Sergio de Camargo said...

Já é mais do que tempo de terminar com esse doentio narcissismo de pensar e repensar a identidade do Brasil, à maneira de um esquizofrênico. O Brasil tem que entrar na maturidade intelectual, se quiser ter alguma pretensão mundial. É só no contributo para o pensamento universal que o Brasil se poderá afirmar um dia como verdadeira potência. E longe de nós falar de raça ou coisas do gênero, o que apenas é a prova substancial do servilismo e atraso mental de quem não quer aceitar-se como é.

mch said...

Sergio,

Do que li -- e o autor parece-me muito atento -- as quatro tendências analisadas acabam por deixar (o autor) um bocado exasperado. No que ele lê, apesar dos exageros dos autores estudados, não deixa de haver uma grandeza de um país bem identificado mas também sementes de violência. Por isso ela acaba por dar razão a Gilberto Freyre, considerando este último o mais sensato. O problema é que, nos quatro autores estudados, assim como em algumas passagens do próprio José Carlos Reis, há uma série de seduções poderosísssimas, que desviam a atenção da sua análise e que parecem ainda ser um problema. Uma dessas seduções é a da raça e eu temo que o mau nacionalismo, num mundo globalizado, venha a ser substituído por um racismo subtil, em que ninguém estará tranquilo em nenhum lugar.
----------------
• ENUNCIADO DA TAREFA
Edite o trecho do texto que vai de "Do que li -- e" até "em nenhum lugar.", substituindo "sensato" por "equilibrado", e reproduza-o com essa alteração.

• DADOS COLETADOS
----------------
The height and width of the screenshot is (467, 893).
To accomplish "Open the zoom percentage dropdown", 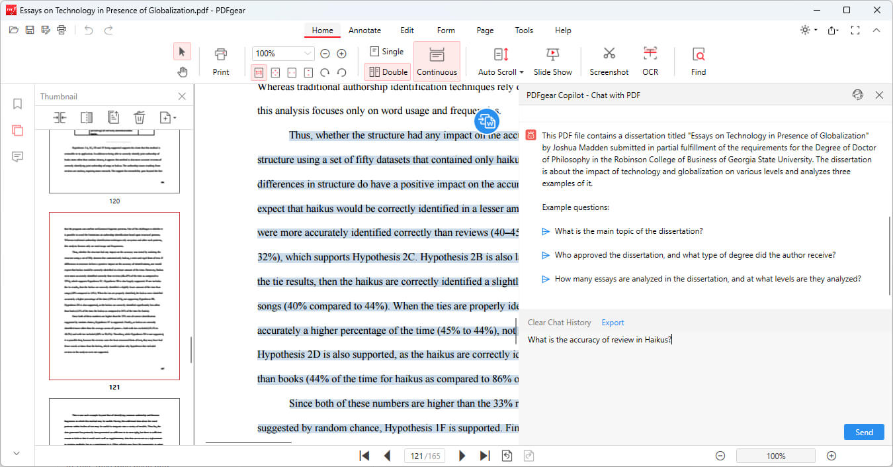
----------------
• RESULTADO DA TAREFA
Do que li -- e o autor parece-me muito atento -- as quatro tendências analisadas acabam por deixar (o autor) um bocado exasperado. No que ele lê, apesar dos exageros dos autores estudados, não deixa de haver uma grandeza de um país bem identificado mas também sementes de violência. Por isso ela acaba por dar razão a Gilberto Freyre, considerando este último o mais equilibrado. O problema é que, nos quatro autores estudados, assim como em algumas passagens do próprio José Carlos Reis, há uma série de seduções poderosísssimas, que desviam a atenção da sua análise e que parecem ainda ser um problema. Uma dessas seduções é a da raça e eu temo que o mau nacionalismo, num mundo globalizado, venha a ser substituído por um racismo subtil, em que ninguém estará tranquilo em nenhum lugar.